Extracted data entries
=-=-=

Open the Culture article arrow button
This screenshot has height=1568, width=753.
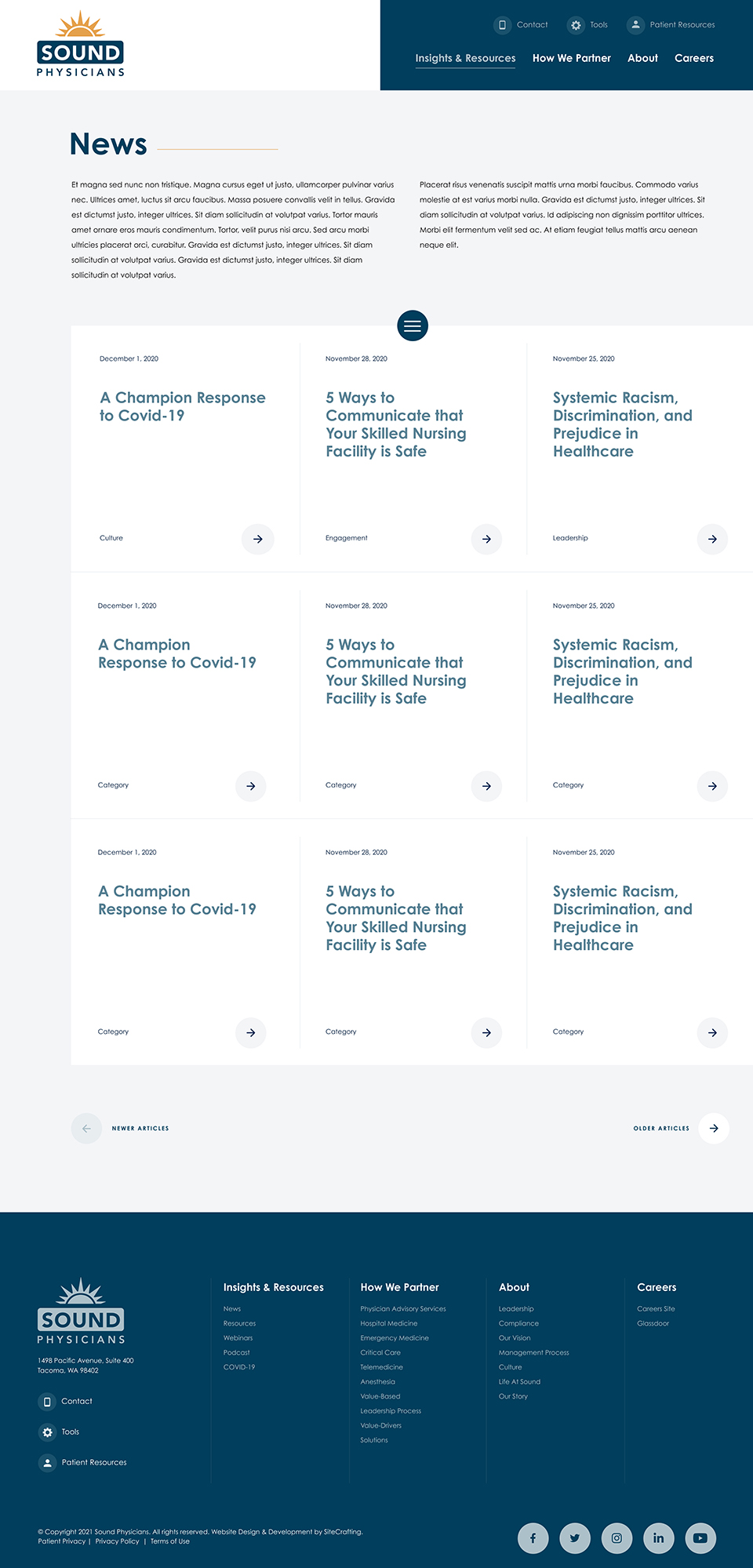tap(257, 539)
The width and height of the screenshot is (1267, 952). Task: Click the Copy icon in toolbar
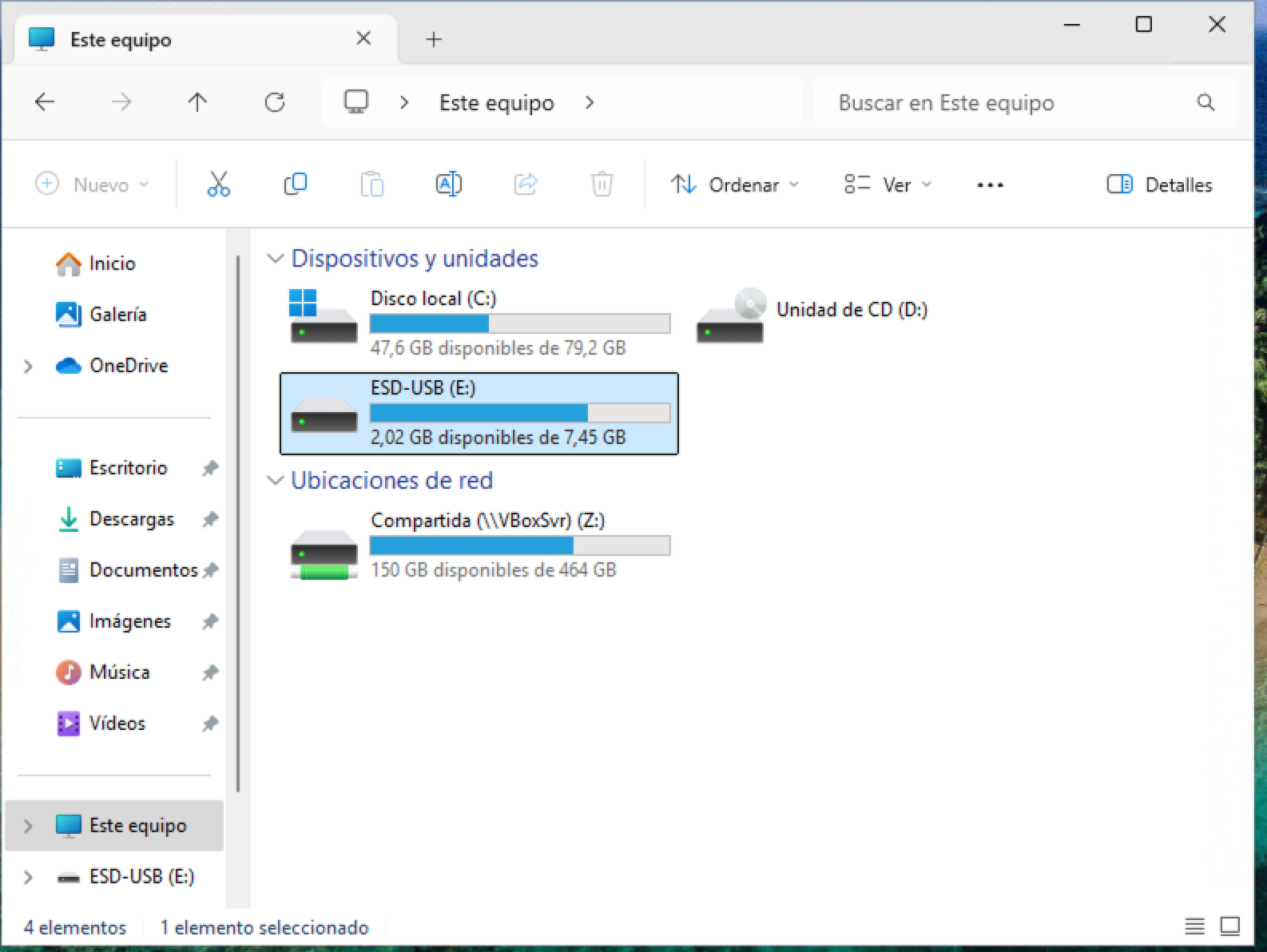coord(295,184)
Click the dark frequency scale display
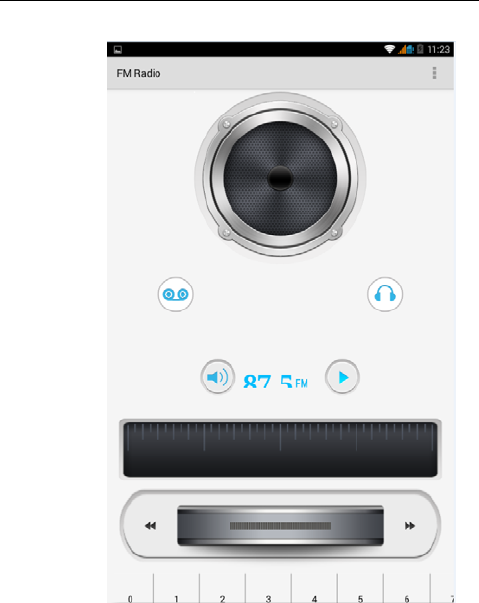 click(x=280, y=450)
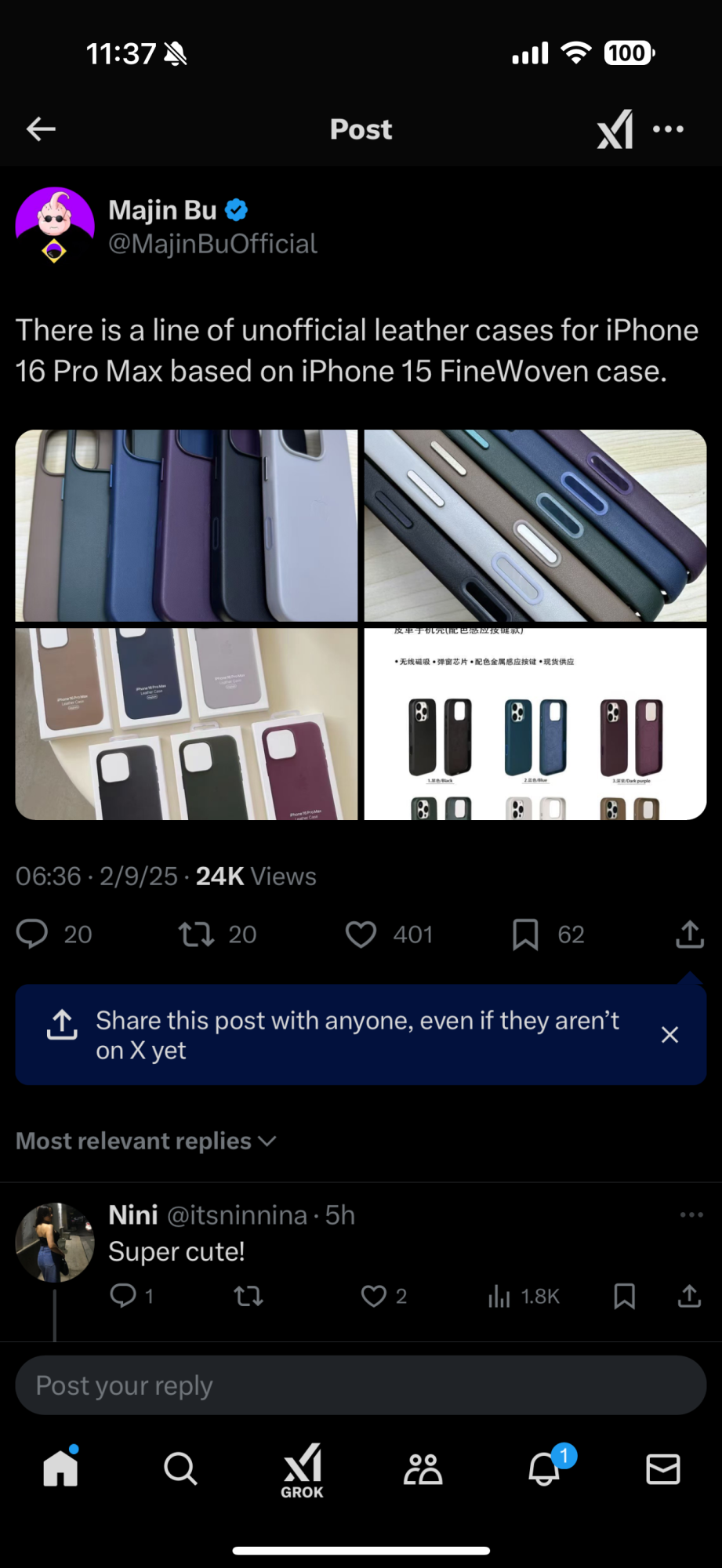
Task: Open Nini's reply options menu
Action: [x=691, y=1214]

=-=-=

> Problem details:
Print every record above exactly, but no pictures.

> Exercise solution:
Open the Culture article arrow button
This screenshot has height=1568, width=753.
tap(257, 539)
The width and height of the screenshot is (1267, 952). Task: Click the Copy icon in toolbar
coord(295,184)
Click the dark frequency scale display
 click(x=280, y=450)
Task: Open Nini's reply options menu
Action: [x=691, y=1214]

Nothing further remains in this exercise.